Thursday, February 27, 2020

Harriet Tubman Conductor on the Underground Railroad by Ann Petry


Rating: WORTHY!

Adopting the same title as an earlier book: " Harriet Tubman, Conductor on the Underground Railroad" by Earl Conrad, this is a middle-grade book about America's first super hero. Forget Captain America. He's fiction. Tubman was the real thing. In many ways, as this book reveals, it's insulting to use the name she's most commonly known by. Harriet Tubman was born in slavery as Araminta Ross, and as a child was known as Minty. She became Harriet Tubman when she married John Tubman, who was a free man, and who had no interest in moving north with Harriet so she could be free as well. When she started talking seriously about running, he threatened to turn her in!

She decided to go anyway, but feeling bad for those she'd left behind, she became 'Moses' as she was known back then - a conductor on an underground railroad - which some had thought was a real railroad, really underground!

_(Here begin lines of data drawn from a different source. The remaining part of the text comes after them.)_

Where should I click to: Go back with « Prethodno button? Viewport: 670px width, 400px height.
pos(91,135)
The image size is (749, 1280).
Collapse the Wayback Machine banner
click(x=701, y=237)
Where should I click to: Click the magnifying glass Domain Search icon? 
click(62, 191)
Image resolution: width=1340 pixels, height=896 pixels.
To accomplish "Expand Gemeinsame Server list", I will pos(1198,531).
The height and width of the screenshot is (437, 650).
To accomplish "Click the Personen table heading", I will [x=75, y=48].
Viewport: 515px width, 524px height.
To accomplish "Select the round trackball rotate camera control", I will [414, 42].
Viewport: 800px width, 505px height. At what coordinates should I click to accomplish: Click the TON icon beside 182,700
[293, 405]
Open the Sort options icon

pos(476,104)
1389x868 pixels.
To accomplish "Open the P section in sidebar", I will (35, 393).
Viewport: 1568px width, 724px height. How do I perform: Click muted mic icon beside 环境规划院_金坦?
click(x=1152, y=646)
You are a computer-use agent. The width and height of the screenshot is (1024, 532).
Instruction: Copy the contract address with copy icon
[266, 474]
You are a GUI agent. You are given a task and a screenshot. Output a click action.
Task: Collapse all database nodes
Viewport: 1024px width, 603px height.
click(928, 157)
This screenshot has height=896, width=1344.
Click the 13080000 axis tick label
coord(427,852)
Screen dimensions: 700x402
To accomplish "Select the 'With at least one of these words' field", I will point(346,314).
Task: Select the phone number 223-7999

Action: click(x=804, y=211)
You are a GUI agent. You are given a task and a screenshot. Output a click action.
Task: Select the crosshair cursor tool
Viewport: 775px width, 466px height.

Today she'd be known as a mule, but that often has negative connotations. There was nothing negative about Harriet, who was both physically and mentally strong, independent, determined, and who became expert in avoiding authorities, hiding out, reading the lie of the land, and successfully ferrying people to freedom.

The pro-slavery crowd thought Moses was a guy, but it was Harriet leading people to the promise land of the free north. She began freeing her family, but when she came for John, he was already shacked-up with another woman and had no interest in Harriet. Despite set-backs like this, she continued to free her family and many others, and over a dozen trips or so, delivered three-score and ten people safely to the north. She worked in winter, when nights were longest, and she would bring them out late on Saturdays, so the newspapers would not be able to print notices of their escape until the following Monday, giving them plenty of time to move.

When the civil war began, she was of course on the Union side, initially working as a cook and a nurse, and later as a scout. She personally guided the raid at Combahee Ferry that freed ten times as many slaves as she herself had conducted north. After the war she was thanked for this in no way at all, and had to eke-out an existence by selling fruit and vegetables she farmed, and from the proceeds of two books which were written about her by a friend who wanted to help her. The union would not pay her a pension, and the only income she had was the pension her new husband - a man by the name of Davis - earned because of his role in the war. This helped to sustain her after he died prematurely of tuberculosis.

Tubman herself died in 1913 having lived to a ripe old age - probably her early nineties. I fully commend this book as a worthy read and a great introduction to a real hero.